Although iPS cells generated using one or two factors rather than four or using recombinant proteins rather than viral expression systems may be clinically safer, it has yet to be demonstrated that this is the case. In addition, the logistical, financial, and practical aspects of each technique will need to be taken into account. It is likely that how one reprograms cells will be determined by the intended usage of the reprogrammed cells. As things currently stand, for example, the fastest and most efficient method to create human iPS cell lines is through lenti- and retroviral transduction. If it is shown that transgene integration sites do not substantially affect the differentiation potential and status of cells types relevant for disease, then these methods might be the preferred approaches for generating iPS cells for use in large-scale drug-screening programs and disease modeling.

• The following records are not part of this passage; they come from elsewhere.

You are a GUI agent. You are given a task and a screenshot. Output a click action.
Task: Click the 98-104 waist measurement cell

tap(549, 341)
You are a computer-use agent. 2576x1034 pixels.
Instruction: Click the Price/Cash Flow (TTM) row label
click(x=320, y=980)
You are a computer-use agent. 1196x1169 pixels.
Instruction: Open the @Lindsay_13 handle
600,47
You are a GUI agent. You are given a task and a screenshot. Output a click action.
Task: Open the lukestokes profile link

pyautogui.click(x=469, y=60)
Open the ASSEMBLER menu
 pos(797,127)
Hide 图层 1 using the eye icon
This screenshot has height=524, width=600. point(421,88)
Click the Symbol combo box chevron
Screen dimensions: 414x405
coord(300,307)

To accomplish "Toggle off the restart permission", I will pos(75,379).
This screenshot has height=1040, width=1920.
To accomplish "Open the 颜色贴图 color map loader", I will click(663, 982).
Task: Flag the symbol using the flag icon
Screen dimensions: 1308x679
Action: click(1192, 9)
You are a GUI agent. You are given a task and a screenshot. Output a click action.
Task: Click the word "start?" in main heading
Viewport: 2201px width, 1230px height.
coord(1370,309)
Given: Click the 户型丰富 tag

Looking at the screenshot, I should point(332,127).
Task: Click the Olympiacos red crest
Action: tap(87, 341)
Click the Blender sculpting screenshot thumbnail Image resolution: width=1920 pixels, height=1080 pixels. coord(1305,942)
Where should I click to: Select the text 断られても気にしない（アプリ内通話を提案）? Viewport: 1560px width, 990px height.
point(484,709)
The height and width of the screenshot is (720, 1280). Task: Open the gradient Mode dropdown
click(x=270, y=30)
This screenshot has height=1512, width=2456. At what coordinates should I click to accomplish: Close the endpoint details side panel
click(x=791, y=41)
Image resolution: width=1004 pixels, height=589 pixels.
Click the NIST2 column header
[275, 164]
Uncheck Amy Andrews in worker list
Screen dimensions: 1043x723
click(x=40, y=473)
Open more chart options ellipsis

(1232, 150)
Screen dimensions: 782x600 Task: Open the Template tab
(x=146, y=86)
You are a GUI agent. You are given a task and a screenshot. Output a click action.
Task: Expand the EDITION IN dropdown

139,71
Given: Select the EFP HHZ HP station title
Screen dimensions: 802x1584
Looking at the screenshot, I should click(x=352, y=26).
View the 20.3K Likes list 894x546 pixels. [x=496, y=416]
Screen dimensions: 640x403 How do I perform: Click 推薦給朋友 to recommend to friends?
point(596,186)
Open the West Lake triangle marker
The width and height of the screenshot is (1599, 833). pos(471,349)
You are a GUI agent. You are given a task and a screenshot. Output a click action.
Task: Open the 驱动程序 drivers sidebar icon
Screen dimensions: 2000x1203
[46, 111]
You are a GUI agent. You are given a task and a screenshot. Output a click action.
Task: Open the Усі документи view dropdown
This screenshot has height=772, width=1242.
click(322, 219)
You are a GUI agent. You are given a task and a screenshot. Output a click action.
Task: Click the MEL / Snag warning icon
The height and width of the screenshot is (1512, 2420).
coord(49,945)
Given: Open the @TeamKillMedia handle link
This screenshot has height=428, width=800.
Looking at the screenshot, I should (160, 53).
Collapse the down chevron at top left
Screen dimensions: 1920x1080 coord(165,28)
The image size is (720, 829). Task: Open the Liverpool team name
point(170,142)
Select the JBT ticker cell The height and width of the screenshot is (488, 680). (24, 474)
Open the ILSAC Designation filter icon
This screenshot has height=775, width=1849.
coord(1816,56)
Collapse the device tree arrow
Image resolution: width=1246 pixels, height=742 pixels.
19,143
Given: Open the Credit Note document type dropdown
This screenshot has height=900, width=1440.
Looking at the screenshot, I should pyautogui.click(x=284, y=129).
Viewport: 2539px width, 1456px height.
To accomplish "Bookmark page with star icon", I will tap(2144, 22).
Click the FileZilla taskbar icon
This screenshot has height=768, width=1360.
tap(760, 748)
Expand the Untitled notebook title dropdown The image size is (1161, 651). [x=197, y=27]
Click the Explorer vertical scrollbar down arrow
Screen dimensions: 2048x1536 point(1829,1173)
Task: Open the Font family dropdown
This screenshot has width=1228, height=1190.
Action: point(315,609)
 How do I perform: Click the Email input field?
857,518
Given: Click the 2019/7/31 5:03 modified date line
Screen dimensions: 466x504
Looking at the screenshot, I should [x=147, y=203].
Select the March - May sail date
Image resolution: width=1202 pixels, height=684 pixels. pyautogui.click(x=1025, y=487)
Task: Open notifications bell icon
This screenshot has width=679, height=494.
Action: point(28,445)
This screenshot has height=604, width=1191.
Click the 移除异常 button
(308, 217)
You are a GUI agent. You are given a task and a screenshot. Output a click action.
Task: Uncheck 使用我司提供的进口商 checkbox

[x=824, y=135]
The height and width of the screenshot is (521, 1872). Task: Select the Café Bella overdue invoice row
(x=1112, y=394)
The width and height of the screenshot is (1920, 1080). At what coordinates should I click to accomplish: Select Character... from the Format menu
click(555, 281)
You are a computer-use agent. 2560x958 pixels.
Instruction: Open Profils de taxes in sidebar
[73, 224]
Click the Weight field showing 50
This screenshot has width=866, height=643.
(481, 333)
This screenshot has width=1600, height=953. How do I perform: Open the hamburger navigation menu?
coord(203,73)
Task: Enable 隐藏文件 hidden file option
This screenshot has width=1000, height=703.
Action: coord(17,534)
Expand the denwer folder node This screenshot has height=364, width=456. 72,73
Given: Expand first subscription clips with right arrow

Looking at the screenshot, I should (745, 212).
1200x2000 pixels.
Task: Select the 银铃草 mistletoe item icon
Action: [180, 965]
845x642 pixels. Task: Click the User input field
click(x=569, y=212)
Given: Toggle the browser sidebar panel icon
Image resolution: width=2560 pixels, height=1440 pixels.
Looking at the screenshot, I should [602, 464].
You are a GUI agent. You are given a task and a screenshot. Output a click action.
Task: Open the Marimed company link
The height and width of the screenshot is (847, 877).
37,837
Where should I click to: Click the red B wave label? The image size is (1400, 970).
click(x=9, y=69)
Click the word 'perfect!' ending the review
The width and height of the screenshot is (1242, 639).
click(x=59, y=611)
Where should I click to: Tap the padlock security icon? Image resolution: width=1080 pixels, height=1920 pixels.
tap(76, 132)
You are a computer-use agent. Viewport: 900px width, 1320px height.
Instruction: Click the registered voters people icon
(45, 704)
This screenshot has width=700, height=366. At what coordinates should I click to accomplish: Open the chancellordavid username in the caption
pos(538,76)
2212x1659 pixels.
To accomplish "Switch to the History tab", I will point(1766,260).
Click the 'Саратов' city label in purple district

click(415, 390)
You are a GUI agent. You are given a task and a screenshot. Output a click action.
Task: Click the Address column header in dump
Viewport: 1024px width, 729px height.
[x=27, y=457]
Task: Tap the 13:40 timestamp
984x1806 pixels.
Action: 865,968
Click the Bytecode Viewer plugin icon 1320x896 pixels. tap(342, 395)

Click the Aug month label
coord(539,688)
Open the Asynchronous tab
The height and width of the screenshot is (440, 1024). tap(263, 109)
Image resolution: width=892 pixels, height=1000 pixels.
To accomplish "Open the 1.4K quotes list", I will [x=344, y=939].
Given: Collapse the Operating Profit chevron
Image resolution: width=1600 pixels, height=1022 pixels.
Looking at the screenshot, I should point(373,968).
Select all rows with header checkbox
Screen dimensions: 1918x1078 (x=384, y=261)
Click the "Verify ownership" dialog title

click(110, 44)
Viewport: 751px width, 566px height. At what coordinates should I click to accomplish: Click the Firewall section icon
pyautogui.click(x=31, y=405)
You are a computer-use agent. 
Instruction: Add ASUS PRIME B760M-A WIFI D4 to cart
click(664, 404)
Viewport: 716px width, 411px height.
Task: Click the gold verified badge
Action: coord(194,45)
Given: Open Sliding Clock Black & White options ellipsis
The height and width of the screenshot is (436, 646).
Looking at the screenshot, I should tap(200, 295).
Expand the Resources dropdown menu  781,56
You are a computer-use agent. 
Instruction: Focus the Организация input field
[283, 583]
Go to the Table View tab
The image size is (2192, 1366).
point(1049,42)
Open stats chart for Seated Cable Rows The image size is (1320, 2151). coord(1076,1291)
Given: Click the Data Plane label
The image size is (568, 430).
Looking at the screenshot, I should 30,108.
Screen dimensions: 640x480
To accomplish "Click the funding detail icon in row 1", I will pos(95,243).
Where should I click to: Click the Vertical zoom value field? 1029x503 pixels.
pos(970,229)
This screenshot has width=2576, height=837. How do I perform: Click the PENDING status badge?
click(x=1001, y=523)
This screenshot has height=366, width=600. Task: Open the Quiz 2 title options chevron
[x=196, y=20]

An important and controversial issue regarding iPS cell derivation is the standard by which their pluripotent potential is evaluated (45
). We believe that the intended application of the iPS cells should determine the evaluation method. It may be that a neurobiologist who wants to generate motor neurons from patient-specific iPS (PS-iPS) cells should be concerned more with determining the ability of the iPS cells to generate cells that are functionally equivalent to motor neurons found in vivo than whether they are truly pluripotent. The issue of pluripotency becomes more important for studies of the functional mechanism of reprogramming. However, a reproducible, inexpensive, and rapid method to determine the quality of newly established iPS cell lines is urgently required. If it cannot be found, the cost of fully characterizing every new cell line may substantially slow progress. Perhaps an epigenetic and gene expression signature that selectively defines fully reprogrammed iPS and ES cell lines can be identified. This then might enable high-throughput screening of newly derived cell lines.